SURA 75. KIYAMET SURESI Bismillahirrahmanirrahim 1. Yoo! Yemin ederim o kalkım gününe (kıyamet gününe)! 2. Yine Yoo! Yemin ederim o pişman cana (kınayan nefse)! 3. insan sanıyor mu ki kemiklerini derleyemeyiz?4. Evet derleriz, parmak (uç)larını bile tesviyeye (eski haline getirmeye) gücümüz yeter! 5. Fakat insan önünde (ileride) günah işlemek ister, 6. sorar: "O kıyamet günü ne zaman?" diye. 7. Ne zaman ki o göz şimşek çakar, 8. ay tutulur, 9. güneş ve ay toplanır, 10. O gün insan: "Nereye kaçmalı?" der. 11. Hayır hayır! Yok bir siperi 12. O gün ancak siper (varılacak yer) Rabbinedir, 13. o gün insan, önce ve sonra yaptıkları ile ayıtılır. 14. Doğrusu insan kendine karşı bir basirettir ( kendisinin ne yaptığını gayet iyi bilir). 15. Mazeretlerini ortaya (sayıp) dökse de! 16. Depretme ona dilini telaşından onu (tekrarlamak için)! 17. Çünkü onun derlenip toplanması Bize aittir! 18. Biz onu (Kur'an'ı) okuduğumuz zaman okuduğunu takip et! 19. Sonra onun açıklaması da yine Bize aittir. 20. Hayır, hayır! Siz peşini (geçici dünyayı) seviyorsunuz. 21. Ahireti bırakıyorsunuz! 22. Nice yüzler o gün ışılar, parlar, 23. Rablerine bakarlar! 24. Nice yüzler de o gün ekşir, pusarır; 25. kendilerine bel kıran belalı bir iş yapılacağını anlar. 26. Hayır, hayır!
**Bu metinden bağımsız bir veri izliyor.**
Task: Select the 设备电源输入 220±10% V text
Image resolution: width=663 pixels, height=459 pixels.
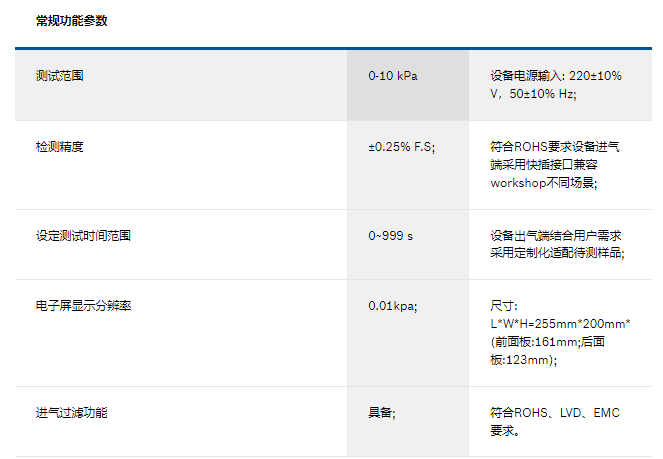Action: (x=556, y=84)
Ne zaman ki, can köprücüklere dayanır 27. ve: "Okuyacak kim var?" denilir 28. ve o zaman (o da bunun) tam bir ayrılış olduğunu sezmiş, 29. el, ayak, bacak bacağa dolaşmıştır. 30. O gün kişi yalnız Rabbinin huzuruna sevkedilir. 31. Ama o ne sadaka verdi ne de namaz kıldı. 32. Fakat yalan dedi ve döndü. 33. Sonra da gerneşe gerneşe yakınlarına gitti. 34. O bela sana layıktır! 35. Evet gerektir o bela sana gerek! 36. İnsan sanır mı başıboş bırakılacağını? 37. O (Rahme) dökülen bir damla meniden değil miydi? 38. Sonra bir pıhtı oldu, derken (Allah onu) biçime koydu, derken tesviye etti;  39. derken ondan da iki eşi yaptı: Erkek ve dişi! 40. (Artık) o ölüleri diriltmeye kadir değil mi?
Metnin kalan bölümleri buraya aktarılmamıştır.